Saturday, August 19, 2017

The Secret Sharer

 Sometimes the absence of a response can be a very wonderful experience or lesson. Today during our group meditation sharing session after the sitting meditation, nobody had too much to say at the end. I felt the calmness of the people there, but at the same time there wasn't much to say after the sitting. I started to talk about gratitude and wanted to read a section from Master Sheng Yen's book shortly thereafter, but somehow I didn't feel that there was a smooth segue, and I also felt the silence of the group. I ended with transfer of merit instead and went off to my class afterward.
   There are many ways to choose to look at moments of silence. Unfortunately, it often feels as though early childhood conditioning has made people associate silence with a lack of completion or even a sense of rejection. But silence opens new doors, in the sense that it asks that people see their connections as deeper than words. There are times, for instance, when sitting with people fills me with a deep joy, which simply cannot be captured in words. Could it be that the silent aspect of  simply being together is much more precious than what we say to each other?
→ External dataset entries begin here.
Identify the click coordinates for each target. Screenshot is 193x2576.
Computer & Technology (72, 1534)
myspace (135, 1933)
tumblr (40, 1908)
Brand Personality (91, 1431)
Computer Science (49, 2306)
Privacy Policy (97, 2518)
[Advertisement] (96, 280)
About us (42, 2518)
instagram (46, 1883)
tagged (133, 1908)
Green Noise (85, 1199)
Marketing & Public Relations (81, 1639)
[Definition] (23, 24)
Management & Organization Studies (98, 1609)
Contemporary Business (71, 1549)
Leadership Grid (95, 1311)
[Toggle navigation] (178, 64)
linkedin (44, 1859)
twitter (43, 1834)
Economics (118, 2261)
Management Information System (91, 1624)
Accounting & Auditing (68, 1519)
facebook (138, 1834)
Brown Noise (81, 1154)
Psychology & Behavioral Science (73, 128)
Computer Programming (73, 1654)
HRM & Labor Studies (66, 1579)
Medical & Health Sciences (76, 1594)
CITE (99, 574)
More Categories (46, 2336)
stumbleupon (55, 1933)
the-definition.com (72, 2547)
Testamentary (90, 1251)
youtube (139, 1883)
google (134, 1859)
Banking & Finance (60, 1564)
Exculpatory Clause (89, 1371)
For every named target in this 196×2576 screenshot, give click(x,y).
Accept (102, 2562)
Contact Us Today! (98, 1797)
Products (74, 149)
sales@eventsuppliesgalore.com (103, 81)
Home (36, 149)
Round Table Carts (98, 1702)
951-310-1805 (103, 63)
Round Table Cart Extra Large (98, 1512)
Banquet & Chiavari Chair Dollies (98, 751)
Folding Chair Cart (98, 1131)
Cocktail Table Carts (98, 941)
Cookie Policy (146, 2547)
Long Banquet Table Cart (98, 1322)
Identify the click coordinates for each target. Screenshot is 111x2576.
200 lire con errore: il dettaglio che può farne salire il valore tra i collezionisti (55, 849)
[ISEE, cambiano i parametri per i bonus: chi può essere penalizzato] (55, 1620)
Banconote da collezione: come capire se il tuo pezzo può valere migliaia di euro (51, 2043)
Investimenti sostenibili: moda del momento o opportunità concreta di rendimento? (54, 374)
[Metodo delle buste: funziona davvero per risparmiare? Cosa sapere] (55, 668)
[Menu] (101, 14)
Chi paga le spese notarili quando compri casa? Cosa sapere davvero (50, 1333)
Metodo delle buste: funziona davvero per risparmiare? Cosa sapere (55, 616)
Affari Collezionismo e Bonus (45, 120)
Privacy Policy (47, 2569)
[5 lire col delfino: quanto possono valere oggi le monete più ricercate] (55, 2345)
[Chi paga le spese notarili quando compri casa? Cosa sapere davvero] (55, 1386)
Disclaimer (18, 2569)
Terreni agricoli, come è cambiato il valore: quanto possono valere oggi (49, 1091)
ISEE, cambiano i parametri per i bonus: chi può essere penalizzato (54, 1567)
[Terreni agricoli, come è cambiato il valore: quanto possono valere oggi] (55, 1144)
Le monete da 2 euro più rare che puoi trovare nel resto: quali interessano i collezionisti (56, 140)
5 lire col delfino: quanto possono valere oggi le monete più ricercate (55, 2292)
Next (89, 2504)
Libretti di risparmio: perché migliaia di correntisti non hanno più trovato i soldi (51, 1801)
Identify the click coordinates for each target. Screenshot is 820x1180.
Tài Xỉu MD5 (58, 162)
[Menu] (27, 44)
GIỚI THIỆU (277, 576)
   I don't mean to suggest that language should be entirely replaced with silence. In fact, today's episode left me feeling ambiguous about the role of silence in the group's discussion and sharing interactions. I did feel, in fact, that I hadn't prepared enough to create a smooth conversation with the others, and this gave me pause to think about better preparing the sharing topic in the next group meditation. But at the same time, there is room to be together and experience empathic failures without this being necessarily catastrophic to the group relationship. I think this is what meditation is about: being able to weather the different emotions and responses around us without condemning some states or favoring others.
    There are always things that everyone can learn in these moments, but there should never be a sense of blame when we run out of things to say or are in a moment when the wordless is much more heartfelt and needed.